Reproduce the material below verbatim, from its first line through the line containing "Action: [x=412, y=113]", including both of those lines.

[Start Data to process]

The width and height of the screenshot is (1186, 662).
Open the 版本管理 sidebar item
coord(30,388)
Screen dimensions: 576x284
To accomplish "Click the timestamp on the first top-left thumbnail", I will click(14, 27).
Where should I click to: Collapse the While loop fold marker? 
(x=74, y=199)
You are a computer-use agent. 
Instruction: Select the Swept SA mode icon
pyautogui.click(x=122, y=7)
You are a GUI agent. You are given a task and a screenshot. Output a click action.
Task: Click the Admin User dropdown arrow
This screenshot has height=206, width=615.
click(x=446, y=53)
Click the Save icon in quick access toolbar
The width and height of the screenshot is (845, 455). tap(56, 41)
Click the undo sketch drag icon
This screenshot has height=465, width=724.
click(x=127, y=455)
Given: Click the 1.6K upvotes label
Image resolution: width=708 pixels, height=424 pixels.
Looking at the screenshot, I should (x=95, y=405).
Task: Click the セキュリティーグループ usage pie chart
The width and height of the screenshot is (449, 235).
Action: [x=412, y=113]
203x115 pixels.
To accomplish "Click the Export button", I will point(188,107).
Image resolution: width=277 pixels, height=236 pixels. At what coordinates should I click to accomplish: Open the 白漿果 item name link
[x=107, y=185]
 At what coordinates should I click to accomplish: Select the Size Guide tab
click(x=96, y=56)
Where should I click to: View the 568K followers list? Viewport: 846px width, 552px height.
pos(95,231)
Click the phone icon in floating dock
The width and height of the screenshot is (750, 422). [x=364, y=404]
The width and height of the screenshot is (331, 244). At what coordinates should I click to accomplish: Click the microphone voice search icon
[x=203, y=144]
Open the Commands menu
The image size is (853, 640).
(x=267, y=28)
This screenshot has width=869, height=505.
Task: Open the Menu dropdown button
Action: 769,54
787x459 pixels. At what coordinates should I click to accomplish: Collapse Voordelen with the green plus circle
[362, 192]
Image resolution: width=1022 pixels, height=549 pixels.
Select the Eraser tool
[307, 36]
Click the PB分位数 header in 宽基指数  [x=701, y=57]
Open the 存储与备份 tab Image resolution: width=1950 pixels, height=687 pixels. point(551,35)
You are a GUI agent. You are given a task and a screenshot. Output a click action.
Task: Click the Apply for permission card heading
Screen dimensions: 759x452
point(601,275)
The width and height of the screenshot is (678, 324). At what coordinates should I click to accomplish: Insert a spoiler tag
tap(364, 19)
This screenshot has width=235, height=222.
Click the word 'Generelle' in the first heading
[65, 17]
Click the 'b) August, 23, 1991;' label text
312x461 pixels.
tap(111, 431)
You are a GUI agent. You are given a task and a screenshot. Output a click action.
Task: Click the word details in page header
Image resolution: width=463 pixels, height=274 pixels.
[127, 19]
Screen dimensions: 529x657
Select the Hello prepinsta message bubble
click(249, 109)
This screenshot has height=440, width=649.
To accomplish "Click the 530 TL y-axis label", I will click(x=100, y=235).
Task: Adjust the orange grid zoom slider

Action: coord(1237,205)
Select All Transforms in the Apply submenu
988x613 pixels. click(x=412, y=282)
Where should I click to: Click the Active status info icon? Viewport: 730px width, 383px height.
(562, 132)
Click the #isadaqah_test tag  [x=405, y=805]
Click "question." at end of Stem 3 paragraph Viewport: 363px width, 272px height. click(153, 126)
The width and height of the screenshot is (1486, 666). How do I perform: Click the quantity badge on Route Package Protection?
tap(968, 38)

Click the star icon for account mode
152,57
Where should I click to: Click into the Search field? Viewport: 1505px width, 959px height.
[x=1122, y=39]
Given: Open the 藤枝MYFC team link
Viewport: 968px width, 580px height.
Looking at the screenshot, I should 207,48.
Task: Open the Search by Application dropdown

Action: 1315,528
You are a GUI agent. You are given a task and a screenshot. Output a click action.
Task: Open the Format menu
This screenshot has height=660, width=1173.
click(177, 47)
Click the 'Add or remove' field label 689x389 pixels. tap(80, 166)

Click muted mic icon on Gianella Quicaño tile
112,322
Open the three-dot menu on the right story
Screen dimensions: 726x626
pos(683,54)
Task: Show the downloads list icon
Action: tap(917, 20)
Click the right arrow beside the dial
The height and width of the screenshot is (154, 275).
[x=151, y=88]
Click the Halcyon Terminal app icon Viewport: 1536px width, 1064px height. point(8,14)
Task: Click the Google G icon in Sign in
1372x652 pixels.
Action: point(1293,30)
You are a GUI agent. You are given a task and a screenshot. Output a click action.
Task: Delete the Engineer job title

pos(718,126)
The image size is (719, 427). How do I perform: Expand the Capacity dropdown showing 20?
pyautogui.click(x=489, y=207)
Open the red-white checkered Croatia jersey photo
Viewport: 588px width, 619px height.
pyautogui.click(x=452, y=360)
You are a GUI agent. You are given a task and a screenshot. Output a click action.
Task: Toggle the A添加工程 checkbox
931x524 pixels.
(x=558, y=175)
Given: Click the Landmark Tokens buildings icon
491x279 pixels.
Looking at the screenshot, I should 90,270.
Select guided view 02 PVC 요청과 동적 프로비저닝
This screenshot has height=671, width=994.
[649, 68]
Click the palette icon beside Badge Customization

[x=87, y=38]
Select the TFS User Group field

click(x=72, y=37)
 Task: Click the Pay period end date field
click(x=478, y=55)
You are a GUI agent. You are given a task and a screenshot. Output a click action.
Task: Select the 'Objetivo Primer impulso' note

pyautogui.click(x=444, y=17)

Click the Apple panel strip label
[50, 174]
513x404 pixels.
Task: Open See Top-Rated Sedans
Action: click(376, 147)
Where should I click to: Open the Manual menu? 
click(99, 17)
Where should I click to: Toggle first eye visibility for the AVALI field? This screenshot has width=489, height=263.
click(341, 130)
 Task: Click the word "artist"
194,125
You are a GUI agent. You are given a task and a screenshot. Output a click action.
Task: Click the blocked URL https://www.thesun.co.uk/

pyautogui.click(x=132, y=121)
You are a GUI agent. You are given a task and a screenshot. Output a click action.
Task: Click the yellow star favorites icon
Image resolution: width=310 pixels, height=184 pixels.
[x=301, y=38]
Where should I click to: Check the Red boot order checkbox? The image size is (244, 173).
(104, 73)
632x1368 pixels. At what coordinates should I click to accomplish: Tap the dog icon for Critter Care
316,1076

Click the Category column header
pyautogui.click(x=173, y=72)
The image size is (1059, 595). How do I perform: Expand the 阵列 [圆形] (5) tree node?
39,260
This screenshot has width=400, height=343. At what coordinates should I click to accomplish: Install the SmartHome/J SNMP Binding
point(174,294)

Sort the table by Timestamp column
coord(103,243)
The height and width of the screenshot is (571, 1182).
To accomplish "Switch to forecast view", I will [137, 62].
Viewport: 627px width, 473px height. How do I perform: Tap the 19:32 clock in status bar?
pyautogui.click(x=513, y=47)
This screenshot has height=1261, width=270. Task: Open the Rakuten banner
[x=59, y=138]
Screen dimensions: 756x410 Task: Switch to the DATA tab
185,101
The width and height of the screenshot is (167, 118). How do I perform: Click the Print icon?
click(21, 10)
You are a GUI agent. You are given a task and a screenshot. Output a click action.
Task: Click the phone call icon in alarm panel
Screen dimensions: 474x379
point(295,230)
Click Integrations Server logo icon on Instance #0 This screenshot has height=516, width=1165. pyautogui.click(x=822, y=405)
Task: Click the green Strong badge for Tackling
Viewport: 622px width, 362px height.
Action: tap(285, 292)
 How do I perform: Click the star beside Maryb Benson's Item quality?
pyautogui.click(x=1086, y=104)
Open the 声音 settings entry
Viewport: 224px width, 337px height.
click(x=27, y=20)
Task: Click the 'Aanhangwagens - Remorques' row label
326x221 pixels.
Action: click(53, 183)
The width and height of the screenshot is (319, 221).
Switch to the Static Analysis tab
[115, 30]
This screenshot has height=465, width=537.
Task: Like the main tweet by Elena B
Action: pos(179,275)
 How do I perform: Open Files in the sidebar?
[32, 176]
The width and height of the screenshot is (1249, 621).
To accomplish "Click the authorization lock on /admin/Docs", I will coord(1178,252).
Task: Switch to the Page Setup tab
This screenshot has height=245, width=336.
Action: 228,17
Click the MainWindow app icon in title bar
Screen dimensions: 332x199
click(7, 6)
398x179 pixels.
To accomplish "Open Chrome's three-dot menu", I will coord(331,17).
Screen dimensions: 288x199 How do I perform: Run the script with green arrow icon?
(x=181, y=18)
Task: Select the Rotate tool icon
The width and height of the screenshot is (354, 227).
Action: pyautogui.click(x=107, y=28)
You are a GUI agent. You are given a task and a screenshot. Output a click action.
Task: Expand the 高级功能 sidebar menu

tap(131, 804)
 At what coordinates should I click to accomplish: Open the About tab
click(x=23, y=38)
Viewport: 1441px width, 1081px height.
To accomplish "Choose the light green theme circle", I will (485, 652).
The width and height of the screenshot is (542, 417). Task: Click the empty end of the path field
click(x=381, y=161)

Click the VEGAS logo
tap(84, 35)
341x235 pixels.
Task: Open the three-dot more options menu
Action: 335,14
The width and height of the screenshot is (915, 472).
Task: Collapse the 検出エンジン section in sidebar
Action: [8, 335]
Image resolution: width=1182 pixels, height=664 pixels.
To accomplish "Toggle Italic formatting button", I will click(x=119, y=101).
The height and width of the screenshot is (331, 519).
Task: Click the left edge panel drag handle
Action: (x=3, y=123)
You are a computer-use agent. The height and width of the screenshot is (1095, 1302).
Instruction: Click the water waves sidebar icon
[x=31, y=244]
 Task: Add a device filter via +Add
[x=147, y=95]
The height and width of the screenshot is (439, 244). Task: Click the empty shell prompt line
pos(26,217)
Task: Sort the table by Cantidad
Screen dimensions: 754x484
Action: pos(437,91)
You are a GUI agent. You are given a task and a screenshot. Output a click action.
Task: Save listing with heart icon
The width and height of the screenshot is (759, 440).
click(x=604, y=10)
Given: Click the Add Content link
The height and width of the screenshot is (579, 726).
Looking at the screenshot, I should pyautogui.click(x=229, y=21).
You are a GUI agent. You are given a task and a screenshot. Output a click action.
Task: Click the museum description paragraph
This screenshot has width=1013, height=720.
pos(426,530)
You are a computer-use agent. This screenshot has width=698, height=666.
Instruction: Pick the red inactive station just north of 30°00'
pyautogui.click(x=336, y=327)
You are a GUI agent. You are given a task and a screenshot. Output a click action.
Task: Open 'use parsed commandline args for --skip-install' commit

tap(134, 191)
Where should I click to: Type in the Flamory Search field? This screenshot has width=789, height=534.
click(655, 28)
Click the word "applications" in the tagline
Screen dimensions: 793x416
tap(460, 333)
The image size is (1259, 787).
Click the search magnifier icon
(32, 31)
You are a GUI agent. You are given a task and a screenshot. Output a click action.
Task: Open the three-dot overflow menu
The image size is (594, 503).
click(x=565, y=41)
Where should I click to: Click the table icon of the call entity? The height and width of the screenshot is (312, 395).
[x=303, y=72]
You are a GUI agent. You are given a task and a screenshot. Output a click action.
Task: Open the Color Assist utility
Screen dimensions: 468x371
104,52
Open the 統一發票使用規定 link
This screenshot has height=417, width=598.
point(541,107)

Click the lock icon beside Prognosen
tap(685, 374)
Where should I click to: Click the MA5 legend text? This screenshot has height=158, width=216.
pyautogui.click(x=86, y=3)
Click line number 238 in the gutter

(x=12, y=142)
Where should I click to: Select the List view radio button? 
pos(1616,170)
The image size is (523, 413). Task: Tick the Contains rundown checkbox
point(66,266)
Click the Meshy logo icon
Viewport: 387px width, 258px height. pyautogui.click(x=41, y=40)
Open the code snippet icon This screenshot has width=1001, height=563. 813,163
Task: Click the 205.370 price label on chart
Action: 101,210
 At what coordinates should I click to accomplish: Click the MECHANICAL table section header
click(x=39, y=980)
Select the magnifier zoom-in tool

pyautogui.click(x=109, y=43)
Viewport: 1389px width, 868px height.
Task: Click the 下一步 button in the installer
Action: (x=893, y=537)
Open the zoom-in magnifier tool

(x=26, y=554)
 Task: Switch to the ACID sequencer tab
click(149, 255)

[End Data to process]

Result below »
The width and height of the screenshot is (1186, 662).
Open the 版本管理 sidebar item
coord(30,388)
Screen dimensions: 576x284
To accomplish "Click the timestamp on the first top-left thumbnail", I will click(14, 27).
Where should I click to: Collapse the While loop fold marker? 
(x=74, y=199)
You are a computer-use agent. 
Instruction: Select the Swept SA mode icon
pyautogui.click(x=122, y=7)
You are a GUI agent. You are given a task and a screenshot. Output a click action.
Task: Click the Admin User dropdown arrow
This screenshot has height=206, width=615.
click(x=446, y=53)
Click the Save icon in quick access toolbar
The width and height of the screenshot is (845, 455). tap(56, 41)
Click the undo sketch drag icon
This screenshot has height=465, width=724.
click(x=127, y=455)
Given: Click the 1.6K upvotes label
Image resolution: width=708 pixels, height=424 pixels.
Looking at the screenshot, I should (x=95, y=405).
Task: Click the セキュリティーグループ usage pie chart
The width and height of the screenshot is (449, 235).
Action: [x=412, y=113]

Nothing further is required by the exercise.